The decision came in a lawsuit filed by an open-government group that challenged a law allowing secret arbitration in business disputes involving claims for monetary damages exceeding $1 million. Under the law and court rules, the court charged a fee of $12,000 for the filing an arbitration petition, and a daily fee of $6,000 every day after the first day a judge is engaged in arbitration.
Supporters of the law said the secret arbitration made the Chancery Court, which routinely decides disputes involving some of the biggest names in business, more efficient and more attractive.

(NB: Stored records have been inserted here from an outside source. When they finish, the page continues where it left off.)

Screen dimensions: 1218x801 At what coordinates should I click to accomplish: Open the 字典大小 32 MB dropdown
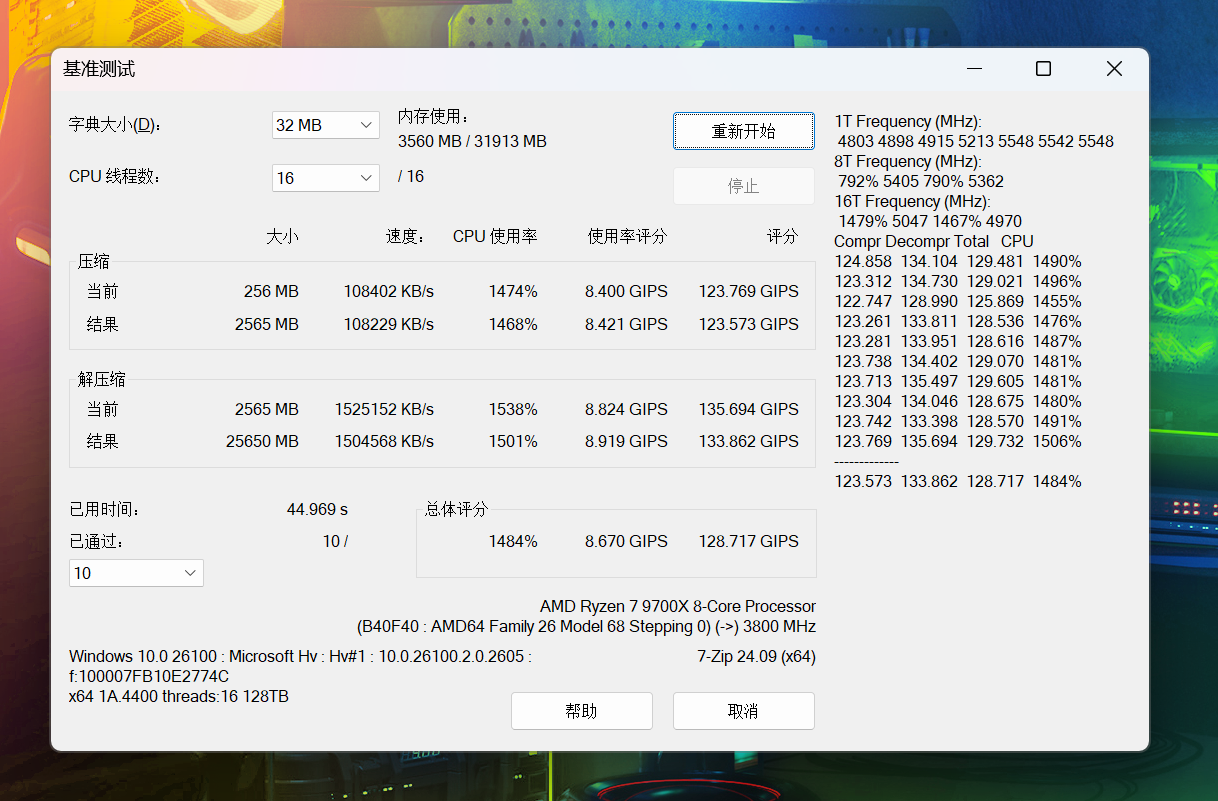point(326,125)
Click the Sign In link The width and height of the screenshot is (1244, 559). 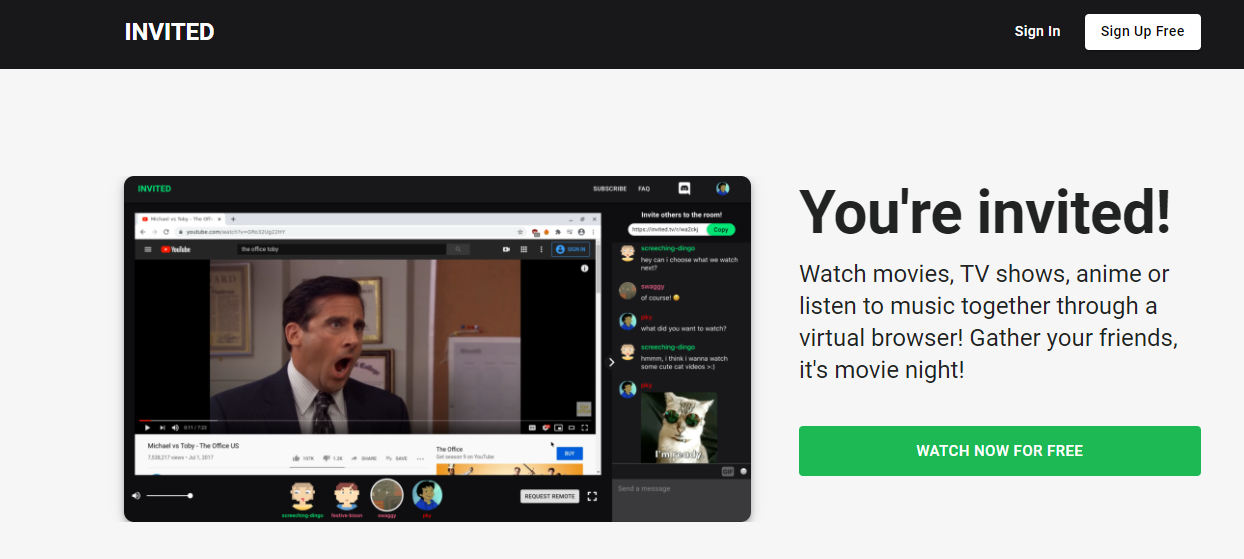point(1037,31)
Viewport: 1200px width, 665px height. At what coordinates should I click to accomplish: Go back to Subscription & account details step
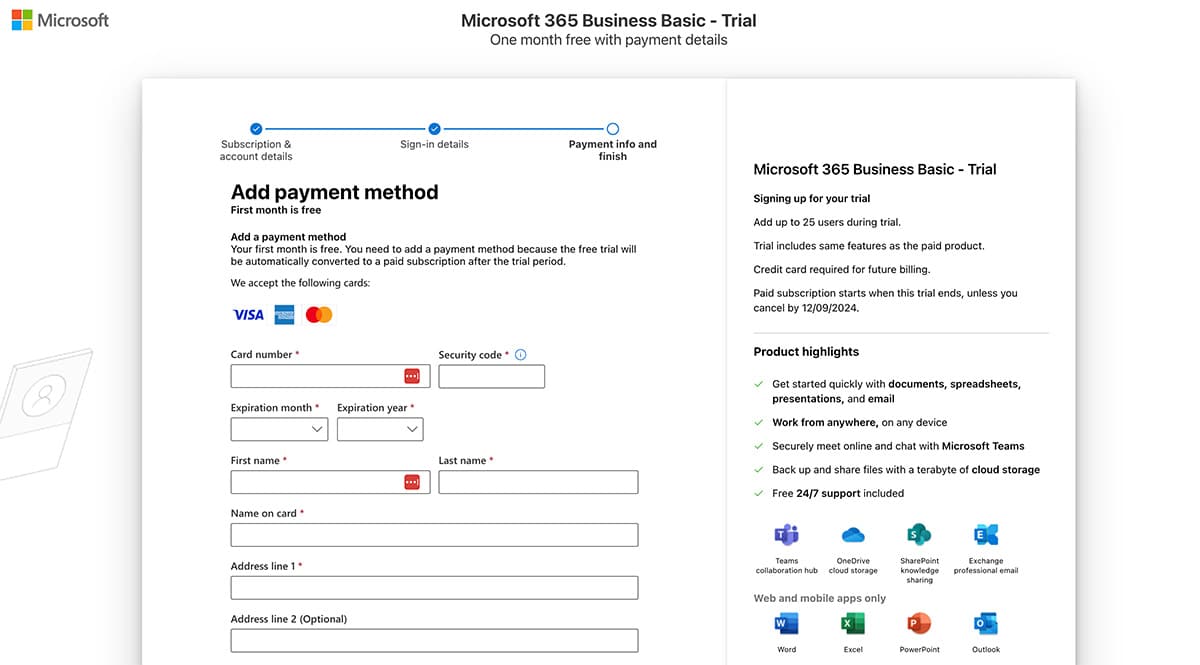(x=256, y=129)
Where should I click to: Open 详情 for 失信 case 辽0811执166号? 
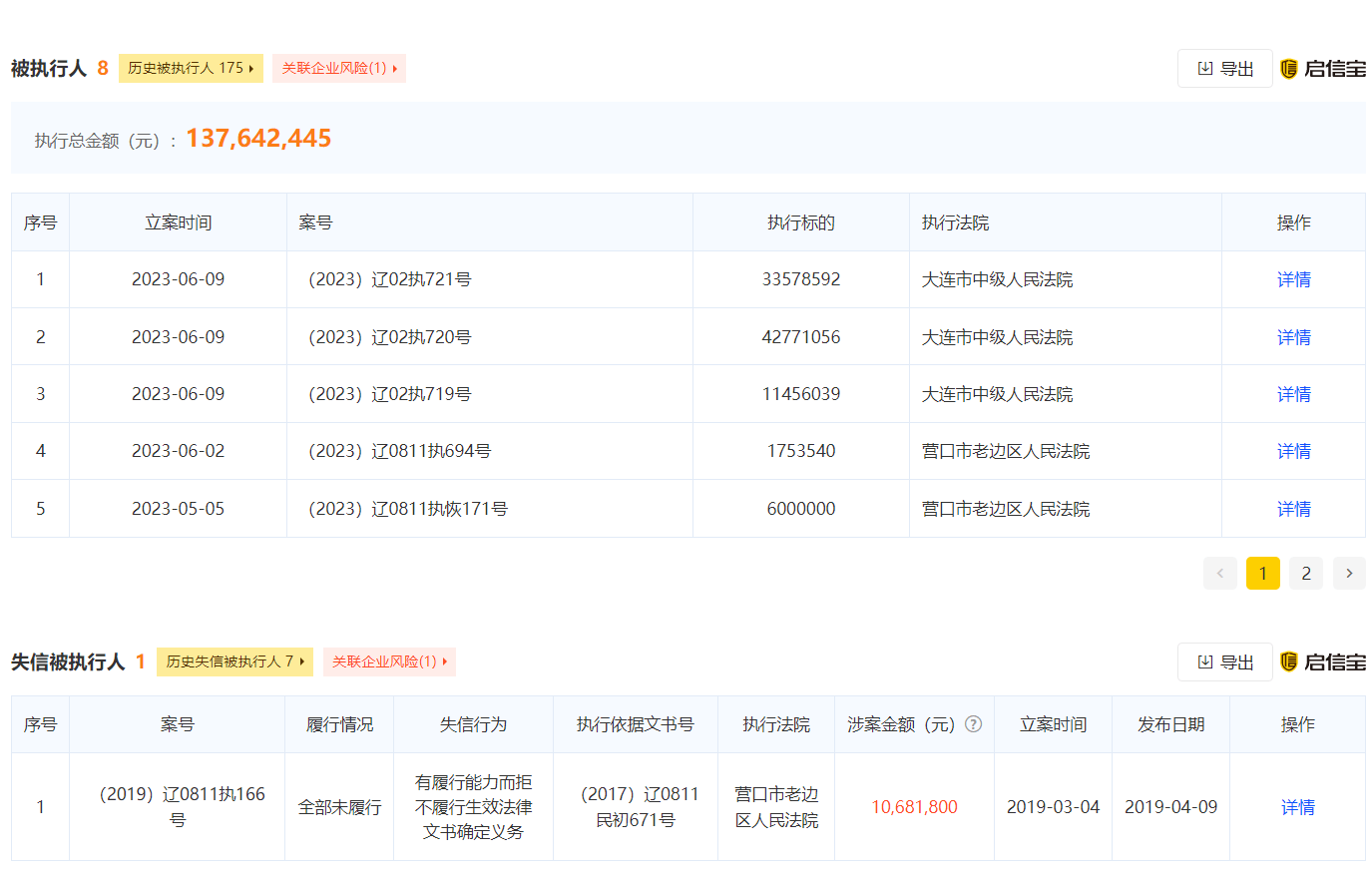[x=1297, y=807]
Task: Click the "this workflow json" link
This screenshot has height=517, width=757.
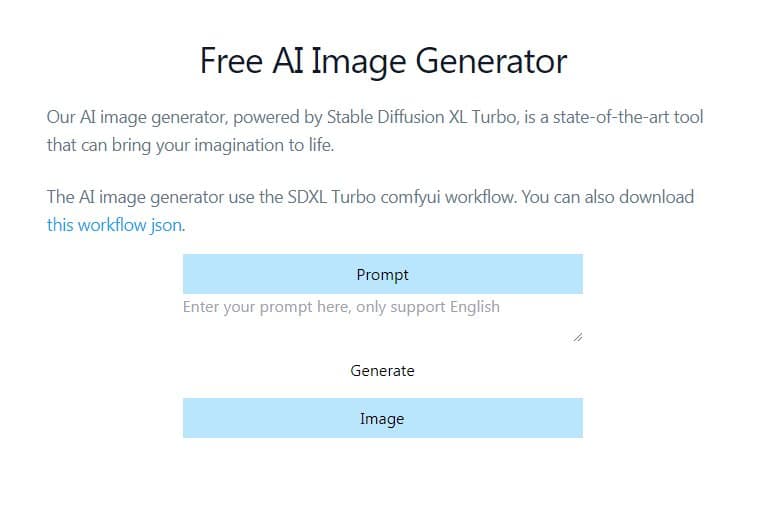Action: pyautogui.click(x=114, y=225)
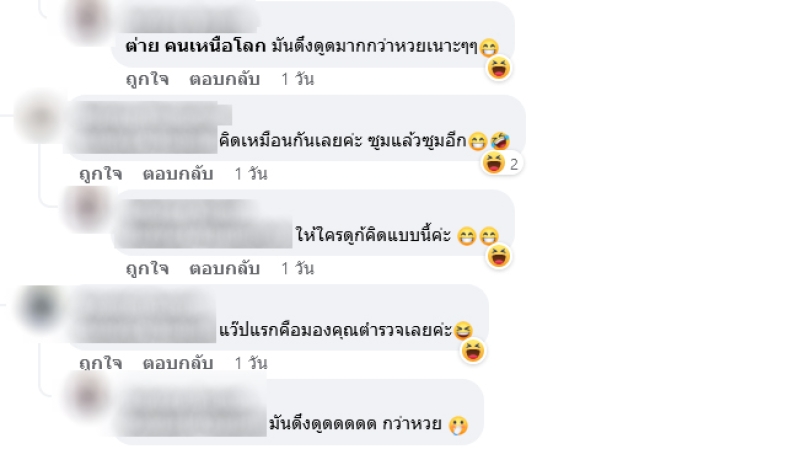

They said the law also offers businesses a chance to settle disputes outside the public eye while generating revenue for Delaware, which is the legal home for more than 1 million business entities, including more than half of all U.S. publicly traded companies and roughly two-thirds of the Fortune 500.
But the Delaware Coalition for Open Government, backed by The Associated Press, The New York Times, The Washington Post, and several other major news organizations, filed a lawsuit in 2011, arguing that the secret arbitrations violated the constitutional and civil rights of citizens to attend judicial proceedings and access court records.
In response to the lawsuit, Chancellor Leo Strine Jr., head of the Court of Chancery, issued a statement saying the law establishing the secret proceedings was designed to ensure that Delaware remains “the most attractive domicile in the world for the formation of business entities.”
The lawsuit was filed barely a month after California-based chip maker Advanced Analogic Technologies and Massachusetts-based semiconductor developer Skyworks Solutions Inc. disclosed in regulatory filings with the Securities and Exchange Commission that they were seeking arbitration in a failed merger agreement.
Because the arbitration petitions are not included on the court’s public docketing system and all related documents are considered confidential unless an appeal is filed with the Delaware Supreme Court, the public has little way of knowing how often judges are involved in such proceedings. But in response to a query from The Associated Press, court officials disclosed that six arbitration cases had been filed as of April 2012.
Following Wednesday’s ruling, Democratic Gov. Jack Markell’s office issued a statement by Andrew Pincus, one of several attorneys hired by Delaware to defend the law. The state was supported in its efforts by the U.S. Chamber of Commerce and the Business Roundtable, an association of chief executives from the top U.S. companies.
“We feel strongly that it is important to our nation and our state to provide cost-effective options to resolve business-to-business disputes to remain competitive with other countries around the world,” Pincus said. “Given the importance of this issue, we will be evaluating the appellate options after we have an opportunity to further study the three opinions.”